*** Input data Section Begins ***

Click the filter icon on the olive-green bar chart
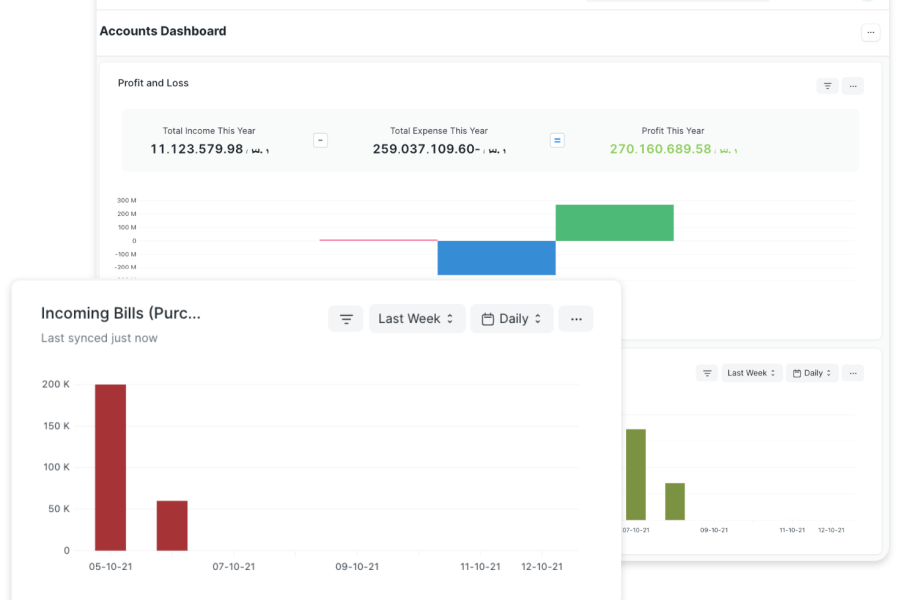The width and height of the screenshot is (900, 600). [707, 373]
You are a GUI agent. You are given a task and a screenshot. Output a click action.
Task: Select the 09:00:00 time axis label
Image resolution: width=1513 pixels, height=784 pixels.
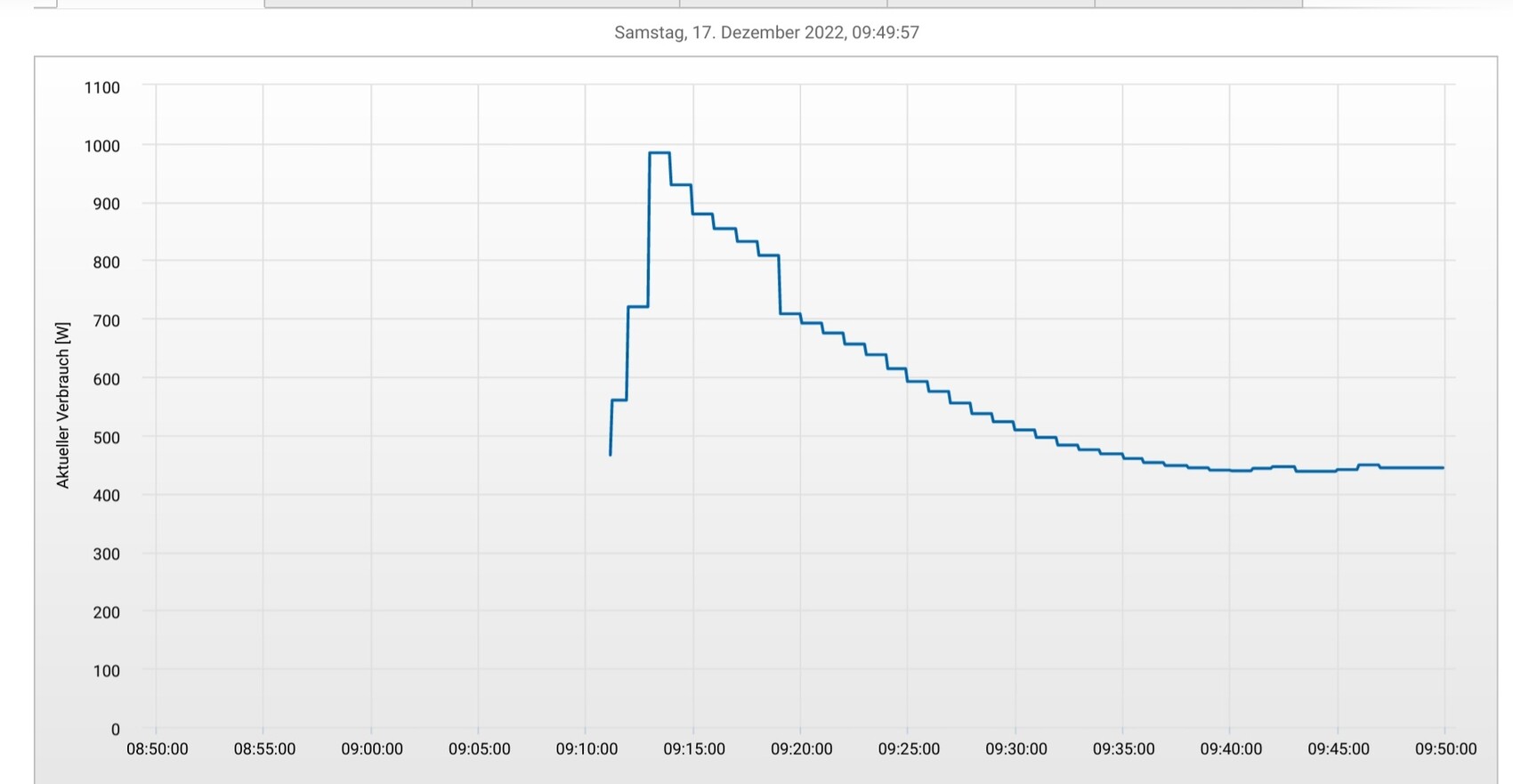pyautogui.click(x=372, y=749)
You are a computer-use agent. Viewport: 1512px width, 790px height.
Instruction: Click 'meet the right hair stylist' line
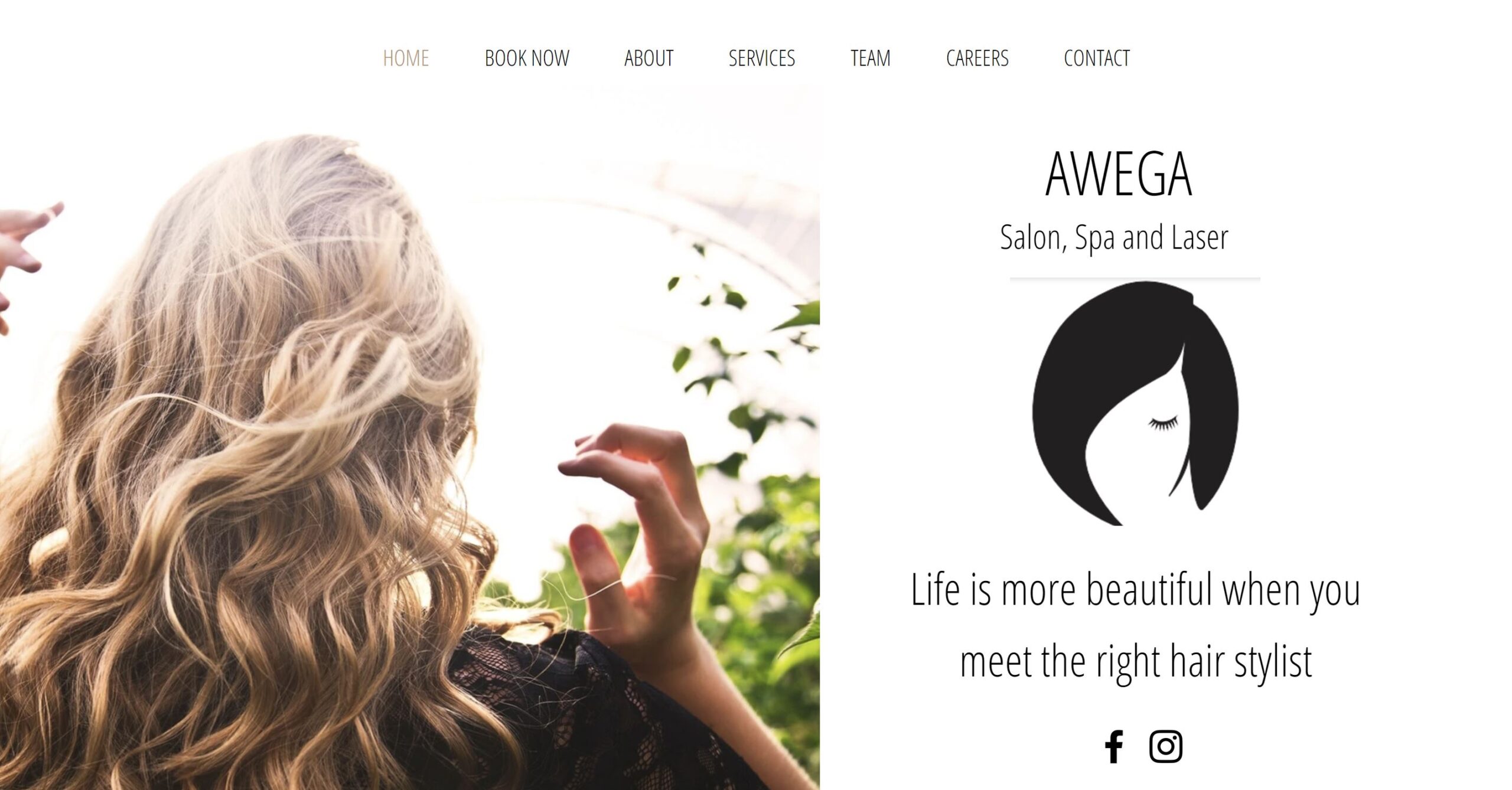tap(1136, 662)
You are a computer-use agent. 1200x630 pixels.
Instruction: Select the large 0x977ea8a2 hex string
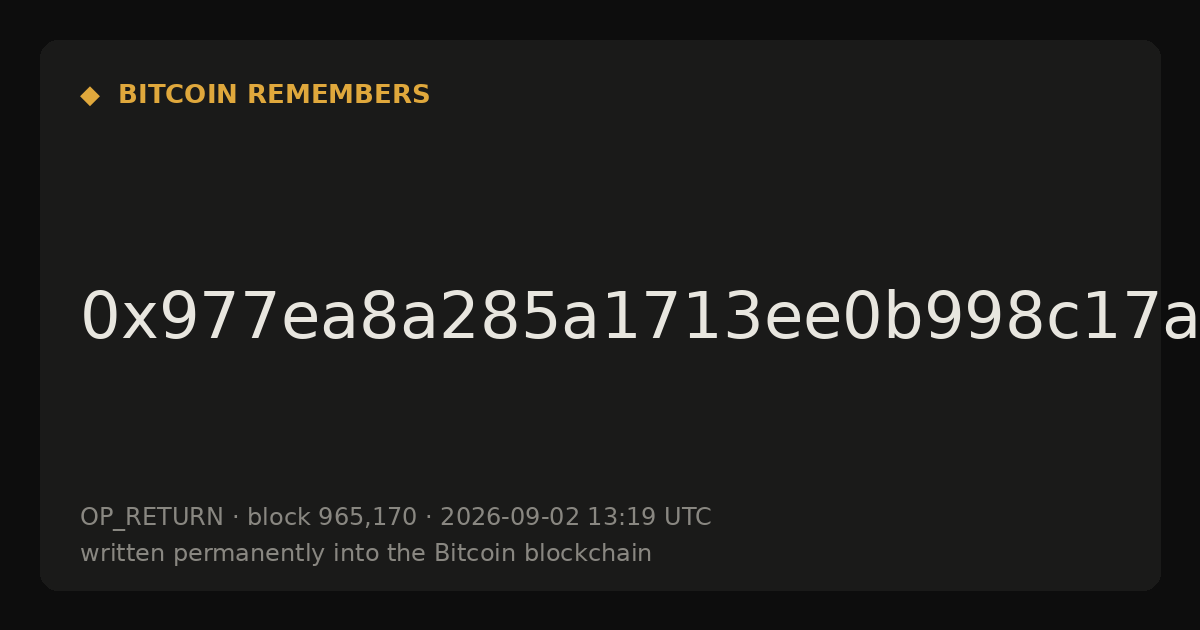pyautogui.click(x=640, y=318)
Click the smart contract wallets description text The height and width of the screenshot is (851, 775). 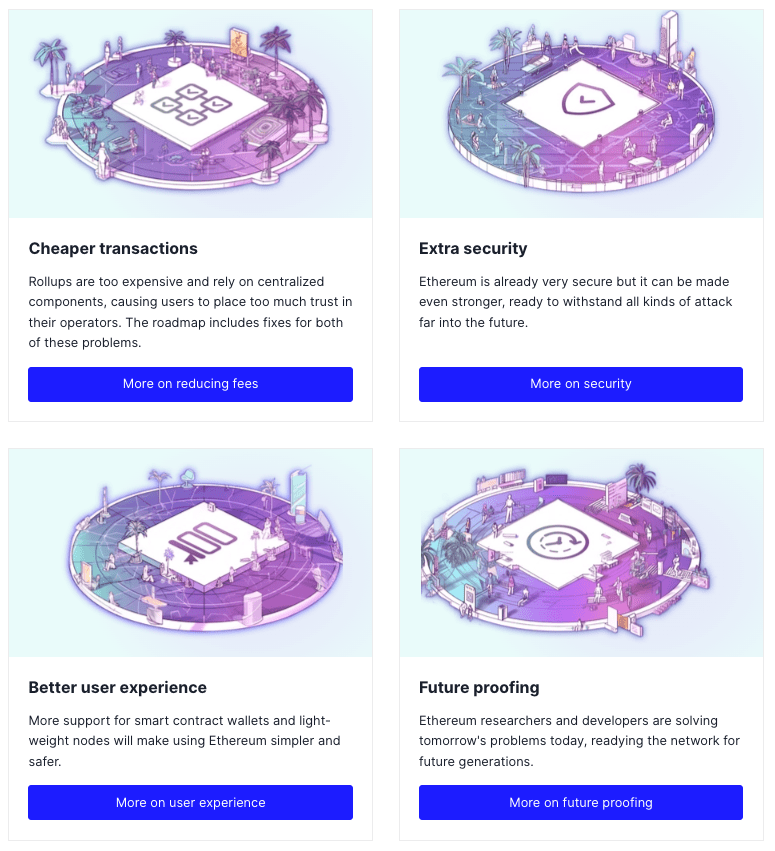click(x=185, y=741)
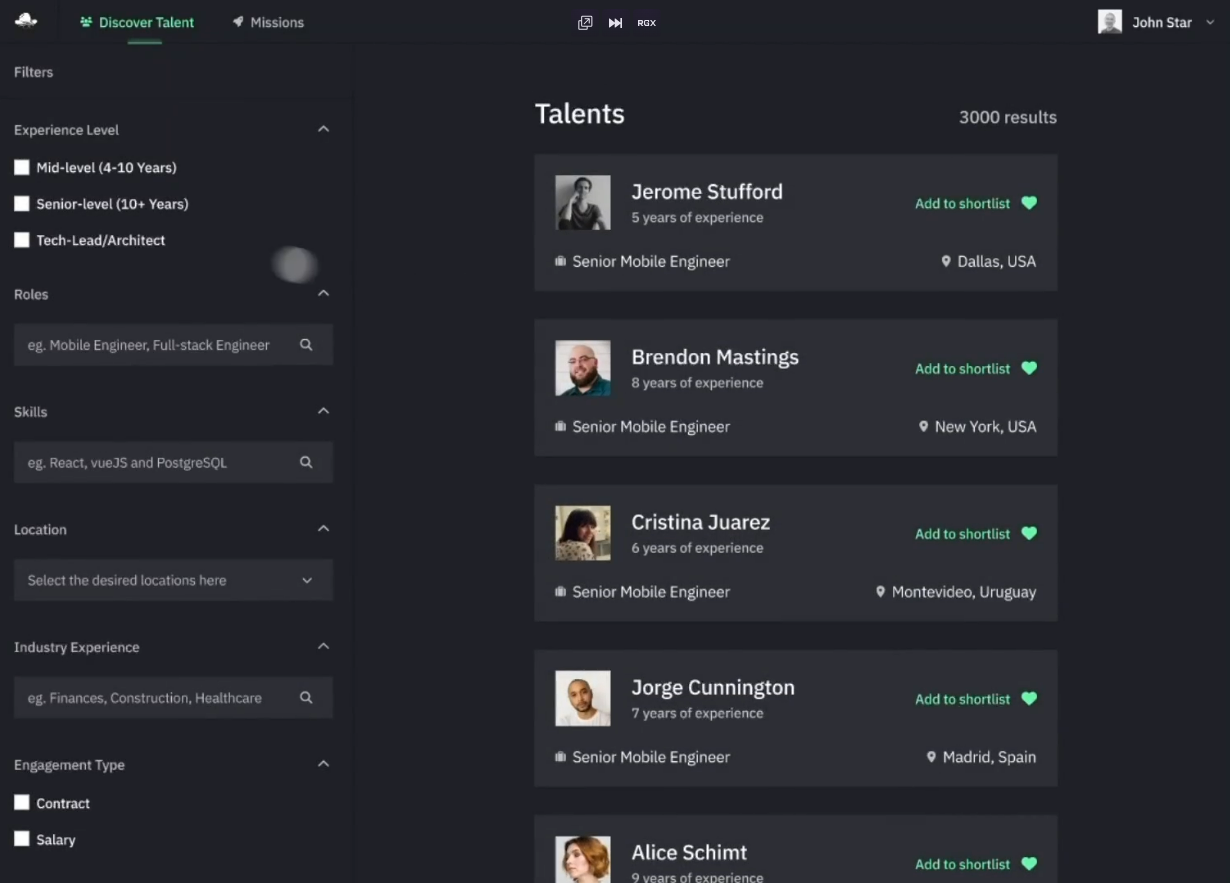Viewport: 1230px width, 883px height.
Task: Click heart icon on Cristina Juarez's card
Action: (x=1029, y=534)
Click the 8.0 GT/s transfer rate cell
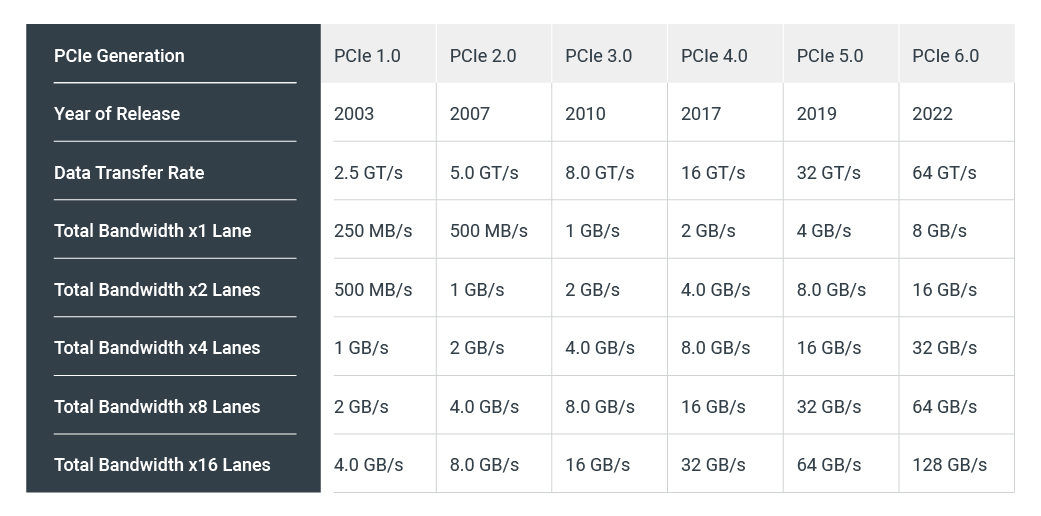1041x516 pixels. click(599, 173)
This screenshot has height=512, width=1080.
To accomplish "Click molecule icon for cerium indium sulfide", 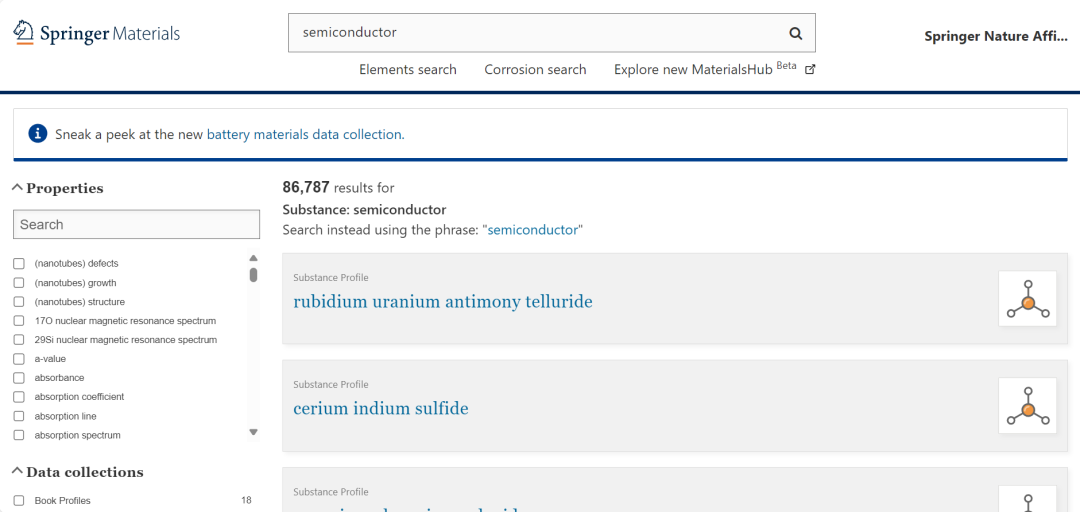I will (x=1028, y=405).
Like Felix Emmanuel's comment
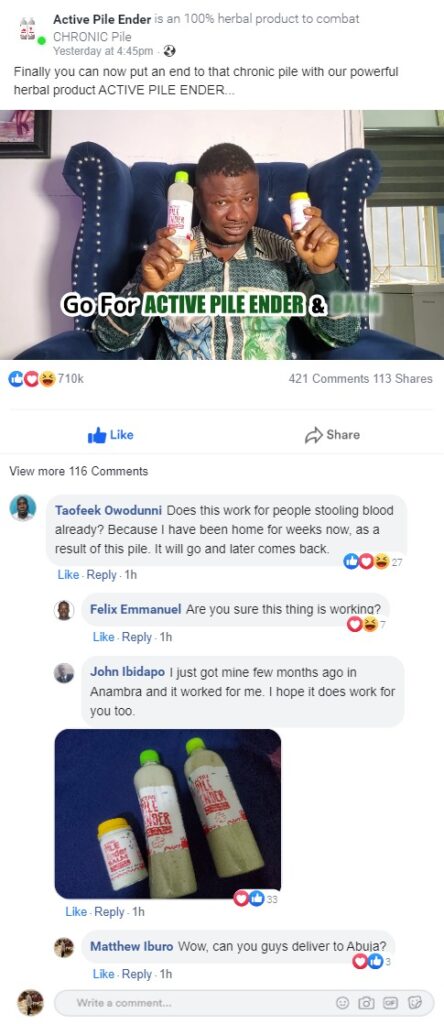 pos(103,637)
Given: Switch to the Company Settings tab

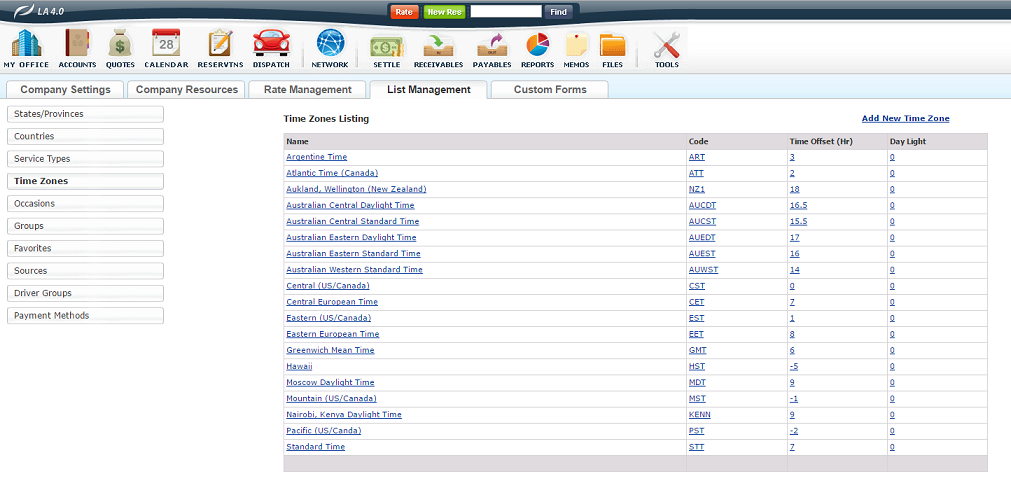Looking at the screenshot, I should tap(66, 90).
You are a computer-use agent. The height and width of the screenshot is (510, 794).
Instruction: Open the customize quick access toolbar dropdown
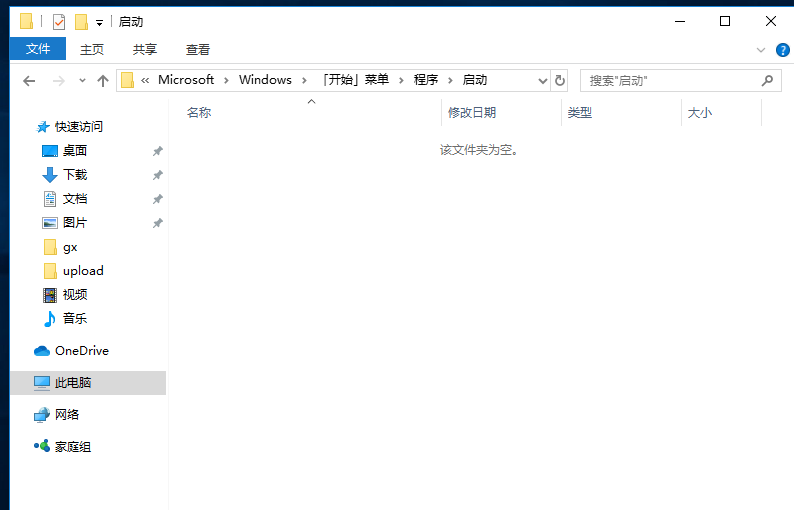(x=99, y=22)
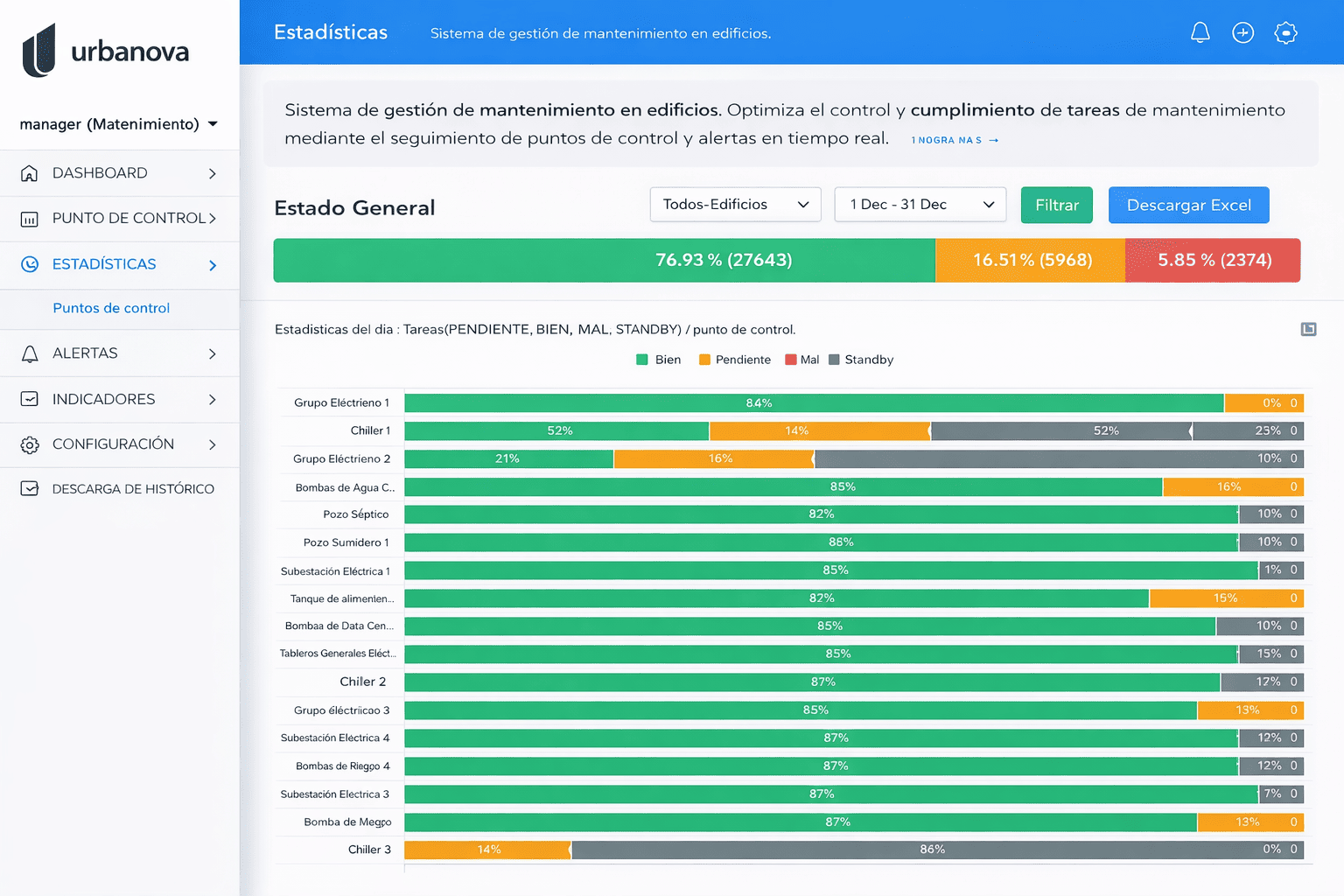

*** Input data Section Ends ***

Goal of the exercise:
Which lines above contain the word "computer"? Copy each one.

Expected answer:
You are a computer-use agent. Viewport: 1512px width, 790px height.
You are a computer-use agent. 1200x630 pixels.
You are a computer-use agent. The height and width of the screenshot is (510, 794).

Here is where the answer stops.